Ultimately, MPs largely seemed to concur that the preliminary report’s findings were vague and inconclusive, prompting Thabet to reiterate that it was only a preliminary report, and that it did not depict the ultras as thugs — a major point of contention among those present.

On Tuesday, a parliamentary committee heard the testimony of Interior Minister Mohamed Ibrahim, who assured MPs that a ministerial committee is reviewing the laws regulating the work of the police. He added that police are only working at 60 percent capacity since the 25 January revolution erupted.

Other issues were discussed in Parliament this week, albeit overshadowed by the fact-finding committee’s report, and the objections and accusations it provoked. On Sunday, MPs voted to refer the bread and wheat crisis to Parliament’s economic committee, an issue which many present described as “a matter of national security.”

Minister of Supply and Social Affairs Gouda Abdel Khaleq told MPs during the bread crisis discussion that the previous regime has left us with a legacy of carcinogenic wheat. Abdel Khaleq said that Egypt’s food security is at stake as subsidized bread contains 60 percent imported wheat. “We need Parliament to help us fix this problem, and we can also cooperate with Sudan,” he said.

Issues regarding national health were also discussed in Parliament this week, with FJP MP Akram al-Shaer, head of the health committee, claiming during Monday’s session that “44,000 Egyptian citizens,” — or, two percent of the total number of patients in Egypt — “require renal dialysis.” This comes after Parliament issued a controversial law earlier in the month regulating transplant operations.
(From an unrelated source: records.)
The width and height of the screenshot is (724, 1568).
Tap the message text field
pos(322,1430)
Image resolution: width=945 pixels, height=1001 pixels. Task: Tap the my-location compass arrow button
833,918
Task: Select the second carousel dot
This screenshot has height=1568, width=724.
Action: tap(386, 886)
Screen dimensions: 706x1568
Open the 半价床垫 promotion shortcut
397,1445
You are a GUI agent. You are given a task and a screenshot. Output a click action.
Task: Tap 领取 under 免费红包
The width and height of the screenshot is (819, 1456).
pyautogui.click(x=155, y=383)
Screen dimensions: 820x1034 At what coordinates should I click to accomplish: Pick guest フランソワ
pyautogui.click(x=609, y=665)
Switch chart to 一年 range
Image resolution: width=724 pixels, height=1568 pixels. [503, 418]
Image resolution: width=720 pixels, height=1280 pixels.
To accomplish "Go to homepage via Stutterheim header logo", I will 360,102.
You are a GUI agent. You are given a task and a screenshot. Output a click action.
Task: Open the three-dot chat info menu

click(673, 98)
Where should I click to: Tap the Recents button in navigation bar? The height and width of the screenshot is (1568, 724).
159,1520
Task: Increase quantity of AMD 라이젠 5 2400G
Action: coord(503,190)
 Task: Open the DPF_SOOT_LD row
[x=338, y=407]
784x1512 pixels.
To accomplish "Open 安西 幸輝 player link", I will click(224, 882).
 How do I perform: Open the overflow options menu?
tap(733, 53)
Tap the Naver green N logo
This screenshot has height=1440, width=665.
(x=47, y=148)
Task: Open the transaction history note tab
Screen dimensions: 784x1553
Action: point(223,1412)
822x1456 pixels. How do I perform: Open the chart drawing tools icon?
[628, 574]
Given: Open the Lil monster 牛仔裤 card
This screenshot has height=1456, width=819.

The law was introduced under the supposed intention of curbing a thriving illegal trade in human organs. Shaer also called for the creation of a supreme health council to improve medical services for citizens.

Beside plenary sessions, specialized committees met throughout the week to discuss a number of national issues. On Wednesday, one of the committees met with the Illicit Gains Authority, headed by Assem al-Gohary, to discuss a draft law that would allow government officials to be tried in court.